Created **`csv_file_path`** variable rather than passing file path directly to **`read_csv()`** function to ensure code readability, maintenance and flexibility (if referencing file path multiple times, changing file location or loading different file) and error handling before attempting to load file if the file path is wrong. 

In [2]:
csv_file_path = "../data/MarketData.csv"

Defined a custom **`read_csv_file`**, which uses a try-except block and Python's **`logging`** module to handle and log the following errors currently:
- **`UnicodeDecodeError`** - function also specifies the widely-used **`utf-8`** encoding be used in case the CSV file contains non-ASCII characters.
- **`FileNotFoundError`** - checks if the file exists at the specified path and logs .
 - Unexpected errors via **`except Exception as e`**.
 - Handles missing values in the dataset by listing those should be treated as missing values. Easily extended to include other values commonly seen.
 
The list above is not exhaustive and can easily be amended to handle more errors for business-specific contexts by including more **`except`** statements.
     



In [3]:
def read_csv_file(file_path):
    try:
        df = pd.read_csv(file_path, encoding='utf-8', na_values=['NA', 'N/A'])
        logging.info("CSV file loaded successfully.")
        return df
    except FileNotFoundError:
        logging.error("File not found: %s", file_path)
        return None
    except UnicodeDecodeError:
        logging.error("Unable to decode file with UTF-8 encoding: %s", file_path)
        return None
    except Exception as e:
        logging.error("An unexpected error occurred: %s", str(e))
        return None

**`read_csv_file()`** uses logging since this affords more flexibility (can log messages to various destinations without changing the logging statements), persistence (logs can be written to a file) and integration (with monitoring tools or dashboards for example).

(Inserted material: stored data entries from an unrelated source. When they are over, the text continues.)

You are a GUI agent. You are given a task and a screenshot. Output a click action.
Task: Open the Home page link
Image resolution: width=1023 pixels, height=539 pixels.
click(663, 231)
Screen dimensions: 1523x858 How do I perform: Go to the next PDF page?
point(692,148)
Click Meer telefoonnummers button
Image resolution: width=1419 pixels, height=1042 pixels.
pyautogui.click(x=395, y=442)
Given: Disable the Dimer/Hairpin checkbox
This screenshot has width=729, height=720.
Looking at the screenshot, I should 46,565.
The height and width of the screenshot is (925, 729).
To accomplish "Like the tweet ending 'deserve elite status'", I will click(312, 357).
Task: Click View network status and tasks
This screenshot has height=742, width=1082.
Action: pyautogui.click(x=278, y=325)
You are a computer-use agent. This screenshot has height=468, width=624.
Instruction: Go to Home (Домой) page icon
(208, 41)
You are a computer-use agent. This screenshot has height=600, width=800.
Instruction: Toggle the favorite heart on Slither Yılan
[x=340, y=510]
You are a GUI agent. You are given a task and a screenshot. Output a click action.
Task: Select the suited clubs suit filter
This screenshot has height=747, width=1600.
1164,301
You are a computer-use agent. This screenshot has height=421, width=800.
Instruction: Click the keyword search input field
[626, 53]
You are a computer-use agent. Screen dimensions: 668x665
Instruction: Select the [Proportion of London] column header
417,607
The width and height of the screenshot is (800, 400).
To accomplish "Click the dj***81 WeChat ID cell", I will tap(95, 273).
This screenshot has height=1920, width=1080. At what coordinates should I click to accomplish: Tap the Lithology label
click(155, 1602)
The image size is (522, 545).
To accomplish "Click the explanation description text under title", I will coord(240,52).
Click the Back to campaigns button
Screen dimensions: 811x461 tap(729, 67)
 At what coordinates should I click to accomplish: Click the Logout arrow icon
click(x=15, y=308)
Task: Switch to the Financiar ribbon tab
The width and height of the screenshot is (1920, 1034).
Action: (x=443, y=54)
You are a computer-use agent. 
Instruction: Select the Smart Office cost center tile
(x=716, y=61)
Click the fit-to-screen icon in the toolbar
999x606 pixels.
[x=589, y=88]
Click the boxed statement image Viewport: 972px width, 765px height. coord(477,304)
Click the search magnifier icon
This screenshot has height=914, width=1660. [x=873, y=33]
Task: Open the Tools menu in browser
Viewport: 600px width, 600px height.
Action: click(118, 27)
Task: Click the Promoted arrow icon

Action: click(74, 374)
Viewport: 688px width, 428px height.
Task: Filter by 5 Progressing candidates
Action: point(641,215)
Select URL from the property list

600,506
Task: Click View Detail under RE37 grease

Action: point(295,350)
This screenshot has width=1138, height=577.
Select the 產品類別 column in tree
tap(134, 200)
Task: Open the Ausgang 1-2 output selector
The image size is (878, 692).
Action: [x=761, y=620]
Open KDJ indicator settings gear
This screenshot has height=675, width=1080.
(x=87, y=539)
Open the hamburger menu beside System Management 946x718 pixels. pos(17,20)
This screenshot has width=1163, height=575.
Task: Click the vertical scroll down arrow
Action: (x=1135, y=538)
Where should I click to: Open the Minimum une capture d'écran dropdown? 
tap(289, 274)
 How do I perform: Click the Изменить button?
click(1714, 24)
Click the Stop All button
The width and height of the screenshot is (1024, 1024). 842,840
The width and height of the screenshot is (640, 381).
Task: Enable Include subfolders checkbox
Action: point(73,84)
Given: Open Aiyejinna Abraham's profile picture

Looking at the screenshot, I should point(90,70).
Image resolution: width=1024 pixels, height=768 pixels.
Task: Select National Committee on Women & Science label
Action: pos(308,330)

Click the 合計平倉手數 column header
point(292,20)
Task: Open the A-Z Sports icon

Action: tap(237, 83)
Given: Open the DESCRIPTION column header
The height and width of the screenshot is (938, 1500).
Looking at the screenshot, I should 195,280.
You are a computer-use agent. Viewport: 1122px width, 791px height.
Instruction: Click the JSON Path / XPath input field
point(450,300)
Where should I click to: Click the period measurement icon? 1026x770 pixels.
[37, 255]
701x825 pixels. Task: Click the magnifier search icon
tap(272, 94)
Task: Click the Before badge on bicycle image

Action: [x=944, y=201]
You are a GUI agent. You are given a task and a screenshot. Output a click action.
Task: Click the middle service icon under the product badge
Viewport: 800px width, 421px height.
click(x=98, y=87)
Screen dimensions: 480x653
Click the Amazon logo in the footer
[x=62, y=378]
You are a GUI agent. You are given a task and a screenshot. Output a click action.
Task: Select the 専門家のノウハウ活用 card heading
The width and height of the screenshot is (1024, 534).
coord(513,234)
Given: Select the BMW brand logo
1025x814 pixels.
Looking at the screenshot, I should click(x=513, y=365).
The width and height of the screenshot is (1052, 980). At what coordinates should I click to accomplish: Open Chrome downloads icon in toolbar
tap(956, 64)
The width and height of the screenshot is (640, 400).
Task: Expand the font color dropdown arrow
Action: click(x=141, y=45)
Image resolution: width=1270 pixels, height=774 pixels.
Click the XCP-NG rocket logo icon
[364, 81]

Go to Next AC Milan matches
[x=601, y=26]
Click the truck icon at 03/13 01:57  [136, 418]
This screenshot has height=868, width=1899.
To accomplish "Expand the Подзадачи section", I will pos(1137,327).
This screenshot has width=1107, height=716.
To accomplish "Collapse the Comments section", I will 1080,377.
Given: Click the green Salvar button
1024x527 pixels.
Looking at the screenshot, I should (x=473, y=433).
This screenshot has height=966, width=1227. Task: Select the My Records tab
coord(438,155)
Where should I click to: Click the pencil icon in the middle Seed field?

However, the extra if-else block underneath can confirm whether or not the CSV file has been loaded successfully using **`print()`** statements for speed and convenience in a Jupyter notebook. 

In [4]:
# Confirms if CSV file successfully loaded to pandas DataFrame or not
df = read_csv_file(csv_file_path)
if df is not None:
    print("Data successfully loaded.")
else:
    print("Error loading data. Please check logs for details.")

Data successfully loaded.